VeloBank Highway Payments

Designing a toll payment feature for 1.7 million mobile banking customers.

1.7M

mobile users affected

0

critical bugs at launch

6 mo.

design to launch

mobilebankingpaymentsfintech

Context

VeloBank is one of Poland's largest retail banks with 1.7 million mobile app customers. The product team wanted to expand the app's service offering by integrating highway toll payments directly into the banking experience. The feature connects VeloBank accounts to AutoPay, Poland's automated toll payment system, letting users register vehicles and pay for highway access automatically, without stopping at toll booths.

Problem

Paying for Polish highways meant either stopping at a toll booth, using a dedicated AutoPay account, or managing a separate app. None of these felt native to a banking app that already handled daily payments. The opportunity was clear: bring toll payments where money already lives. But integrating an external payment system into an existing banking app, without disrupting the design system or the user experience, required precision.

Toll payment historyReal-time statusRetry for failed charges

Toll payment history: real-time status and retry for failed charges.

Constraints

Working inside someone else's design system was the primary design constraint. Every component I created had to align with VeloBank's existing patterns and pass approval from their team. No room for visual experimentation. AutoPay handled the entire backend. VeloBank acted as an intermediary, which meant product logic was partly defined by AutoPay's specifications, not by us. I was the only designer on the project, coordinating with both the Ailleron team and VeloBank stakeholders simultaneously.

Service activation flowAutoPay consent and vehicle onboarding

Service activation: AutoPay consent flow and vehicle onboarding.

Approach

I started by mapping the full service flow: activation, vehicle registration, trip history, and settings. Each step had to feel like a natural extension of the VeloBank app, not a bolted-on integration. Defining scope early was critical. With two external parties involved, unclear boundaries would have cost weeks. I worked with both teams to lock down what the feature would and would not do before touching Figma. For each new UI pattern I needed, I worked within the existing component library first, adapting what was already there before proposing anything new. When new components were unavoidable, I documented rationale clearly to streamline bank approval.

Vehicle managementVehicle registration details

Vehicle management: registration details, category, and status.

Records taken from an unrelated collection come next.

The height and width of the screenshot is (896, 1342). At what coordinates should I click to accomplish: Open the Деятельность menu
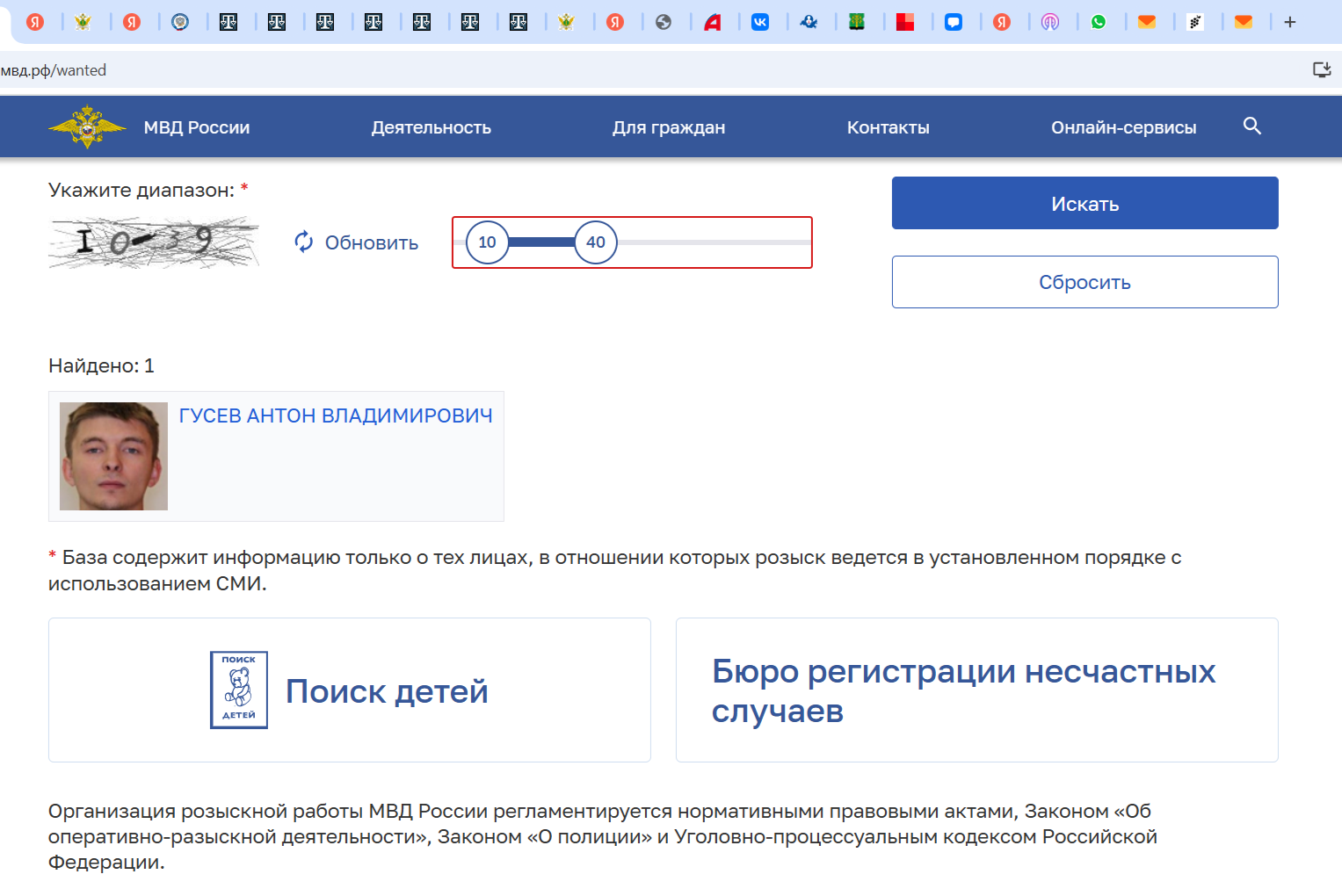(x=431, y=127)
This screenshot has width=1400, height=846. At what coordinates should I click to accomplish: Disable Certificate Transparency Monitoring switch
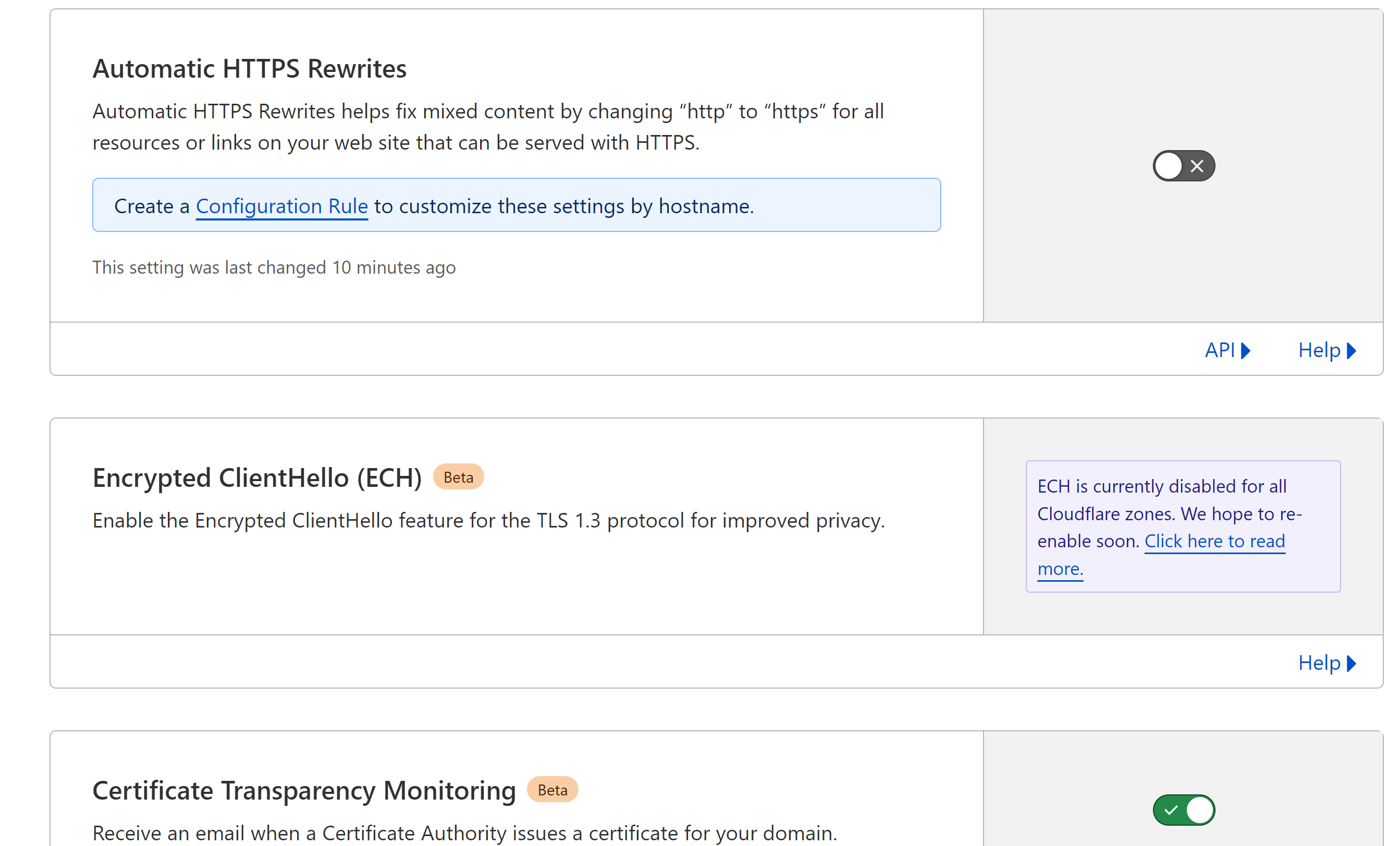click(x=1184, y=810)
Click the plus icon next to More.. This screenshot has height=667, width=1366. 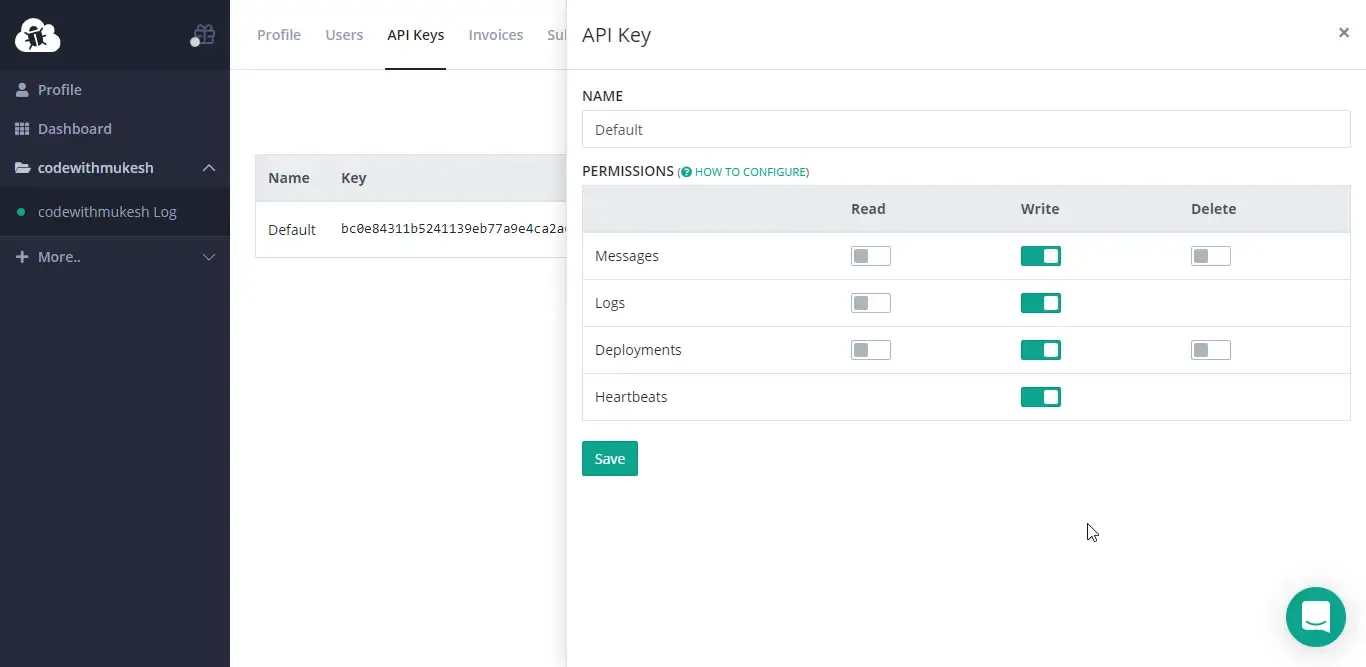pos(22,256)
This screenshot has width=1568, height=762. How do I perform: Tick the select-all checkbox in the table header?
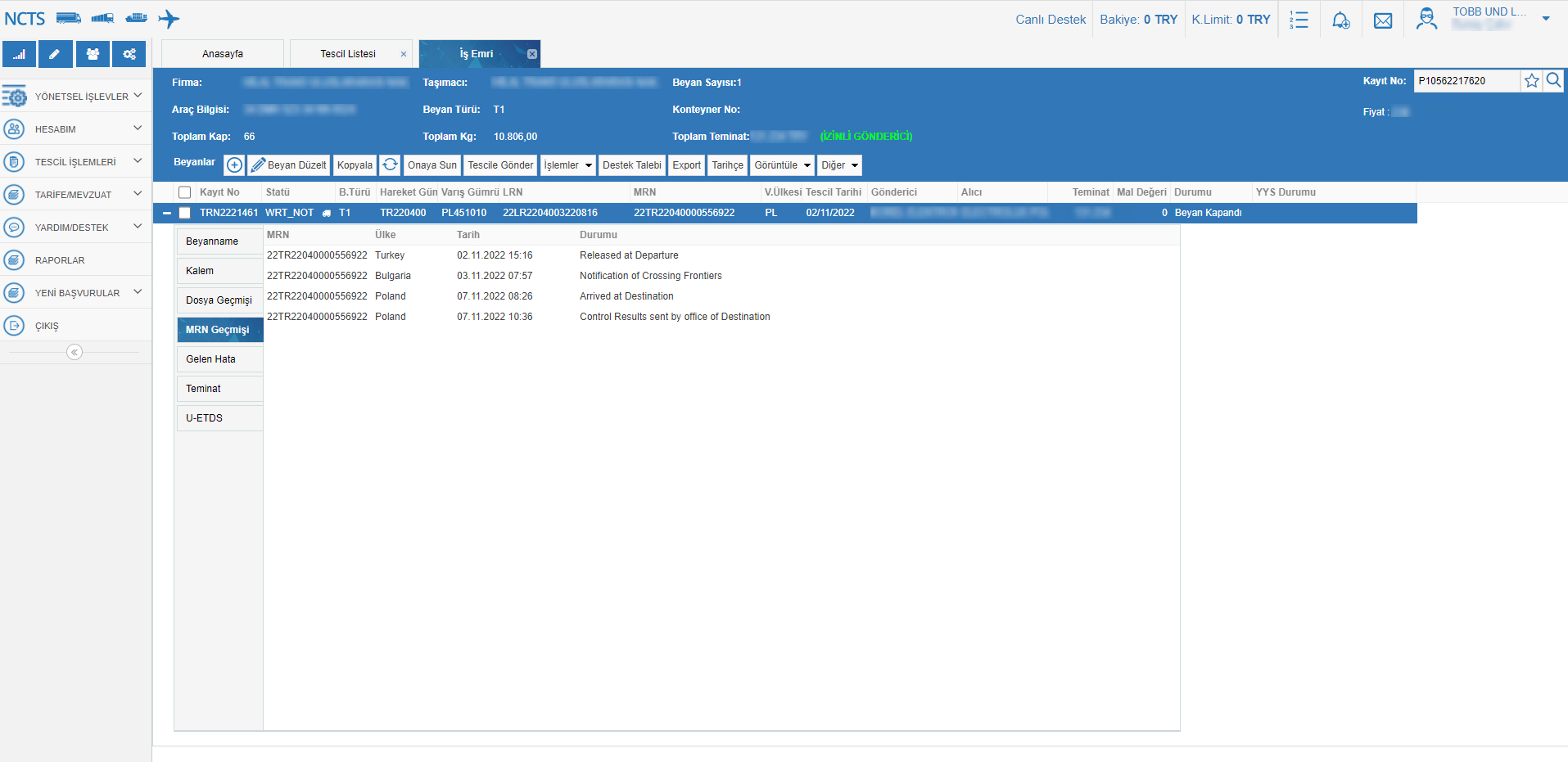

Dashboard entry pointQuick shortcut

Dashboard entry point: banner discovery and quick shortcut.

Collaboration

The project ran across three parties: Ailleron, VeloBank, and AutoPay. Regular syncs with AutoPay were essential during implementation. Their specs defined the data model, which directly shaped how I structured vehicle management and trip history views. Getting alignment on feature scope and new component approvals required structured, consistent communication at every stage. This was the most demanding part of the project.

Solution

The feature covers the full user journey across four areas. Activation connects the user's VeloBank account to AutoPay with a clear consent and terms flow. Vehicle management lets users add, edit, and remove vehicles with registration details, category selection, and real-time status visibility. Trip history shows all highway passages with payment status and lets users retry failed charges directly from the app. Settings give control over the linked account, service activation, invoice requests, and complaint handling. Entry points were designed at three levels: a dashboard banner for discovery, a quick shortcut for repeat users, and a dedicated section under Services for full navigation.

Activation failure stateVehicle removalEdge case states

Activation failure and vehicle removal: edge case states handled in the flow.

Impact

1.7 million VeloBank customers can now pay for highways automatically, without a separate app or a toll booth stop. The feature launched with no critical bugs across the full user base, shipped in approximately 6 months as the sole designer coordinating across two external organizations.

Service settingsLinked accountInvoice requests

Service settings: linked account, activation toggle, and invoice requests.

Reflection

This project reinforced that defining scope before starting design is not a process step, it is the design itself. With three parties involved, misaligned expectations would have been costly. Getting VeloBank, AutoPay, and Ailleron to agree on what the feature does, and what it does not do, was the most valuable work I did on this project. Working inside a strict existing design system also sharpened my approach. Constraints are easier to work with when you respect them early rather than fight them later.